37Signals is that company that built basecamp, the office productivity tool, and has expanded to create a whole series of web-based collaboration tools. It's not really testing focused; if anything, they focus on graphic design -- but one thing they do have is really good writing.

Speaking of writing, the CEO of 37Signals has a monthly column in Inc. Magazine; I just got the June issue Saturday. This month's column is called "Never read another resume." It's for hiring manager, and suggests that resumes are inflated, misleading, or just plain tough to sort out. Jason suggests hiring for people the write a custom cover letter or have a portfolio of work over poring through resumes. (Or, maybe, people who find you at the cool website before it jumps the shark.)

When I started writing this, I intended to link to the article, but I'm afraid it's not available online yet. They may delay it for a few weeks (to give a perk to us paid subscribers), or they might never offer it online.

I subscribe to a half-dozen magazines, but there are only two I devour every time; Inc is one of them. You can pick up a subscription to Inc for ten bucks. For that matter, before you buy that next airline ticket, sign up for a rewards program with that airline. You'll likely earn enough points on a single flight to get a free subscription to Inc.

I have no financial relationship to Inc.; I am simply a fan.

Speaking of being a fan, I'll be at CAST 2010 in August. It'll be at the Prince Conference Center at Calvin College, but last week the hotel sold out of rooms. I recommend the Residence Inn (by Marriott) or Country Inn & Suites (my Mariott), both on East Beltline. I have to drive up east Beltline to get to the Conference Center, so if you're a longtime reader (ideally one I've met in person) and book a room (preferably at the Residence Inn), I might be able to swing by to pick you up.

We may also organize a few 'rebel alliance' after-conference events for CAST.

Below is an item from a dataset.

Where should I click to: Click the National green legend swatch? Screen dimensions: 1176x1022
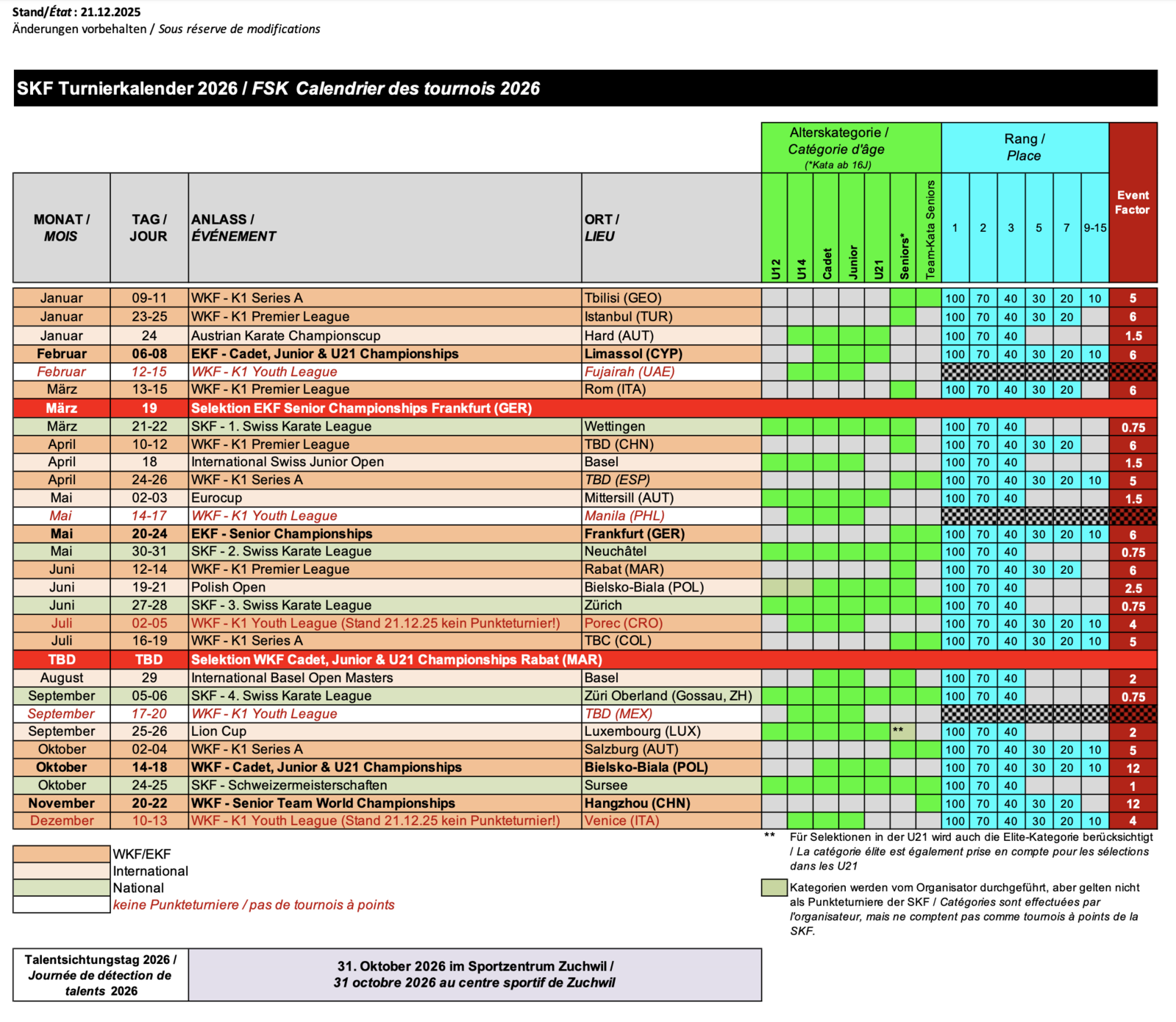point(61,887)
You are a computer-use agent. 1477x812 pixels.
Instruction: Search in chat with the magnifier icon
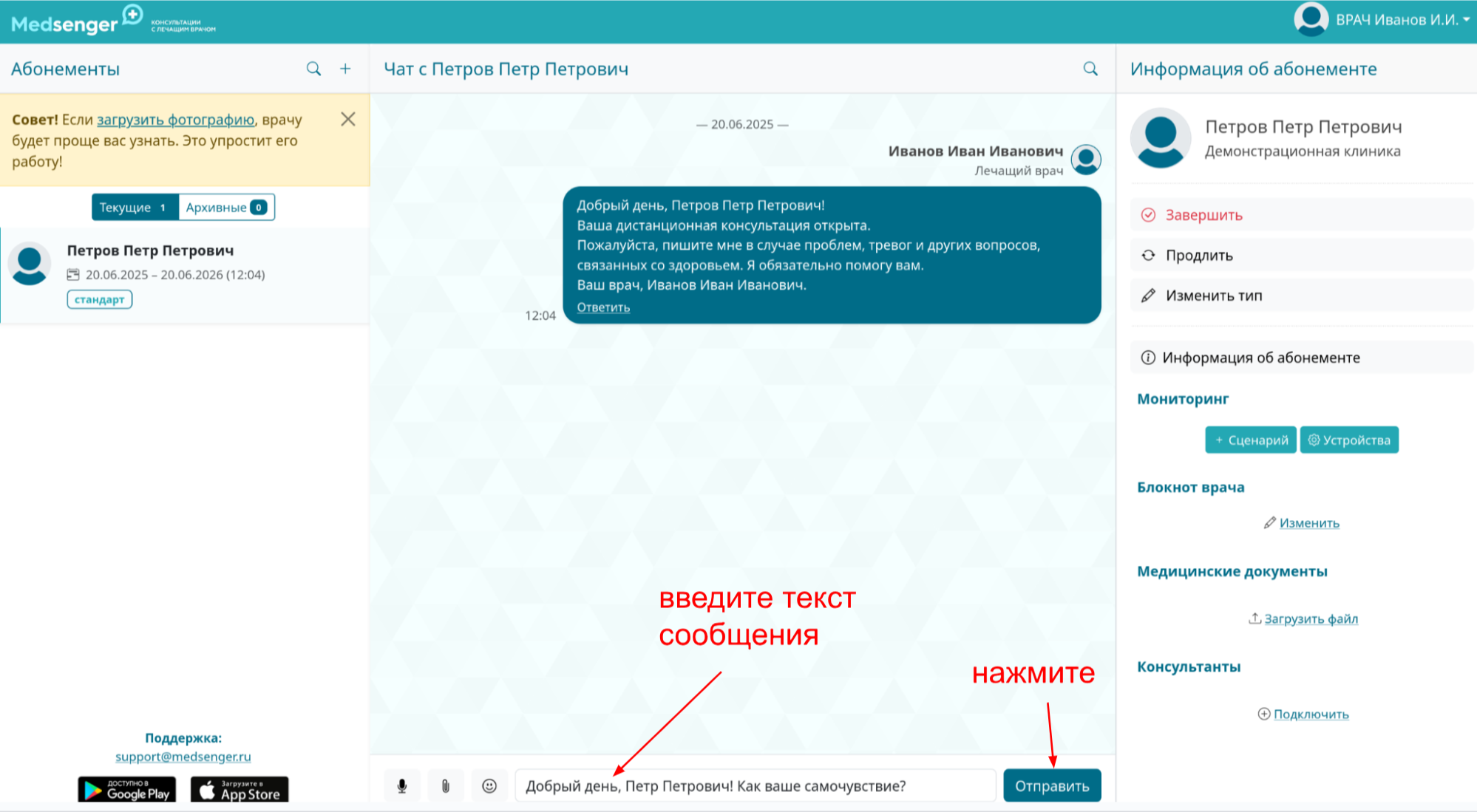pos(1090,69)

Stick around, more CAST details to come.

UPDATE: The Prince Conference Center reservation system has issues. (Shocking!) The word on the street is that they still have 5 rooms left for the conference. You can call 1-866-526-7200 to talk to a person.

2 comments:

James Martin said...

Hi Matt,

I can only agree about not reading resumes. When I first started hiring testers, in a previous role, I fanatically read each resume that came across my desk (there were a lot, we had recruitment agents working for us). I would print out and painstakingly mark up each resume, Googling all the companies they claimed to have worked for and researching any tools they claimed to have used. It was not unusual for me to spend upwards of an hour per resume; much of that had to be done on my own time, as work was frantic (we were hiring, after all!).

After a year of using this method and hiring a couple of testers that looked great on paper but turned out to be completely unsuitable, I lost interest in the deep resume research and started focusing more heavily on interview technique, alternative candidate streams (networking helped here) and practical interviews with testers; all of which eventually lead to some successes.

Adopting a more hand-on approach to hiring also helped me to find the right company to work for when I changed jobs. We were introduced through word-of-mouth, had a long and frank interview and several email exchanges but no resume ever changed hands.

Thanks for the tip on 'Inc.' magazine; looks very interesting.

Matthew said...

I'm glad you liked it, thanks for the mini-case study!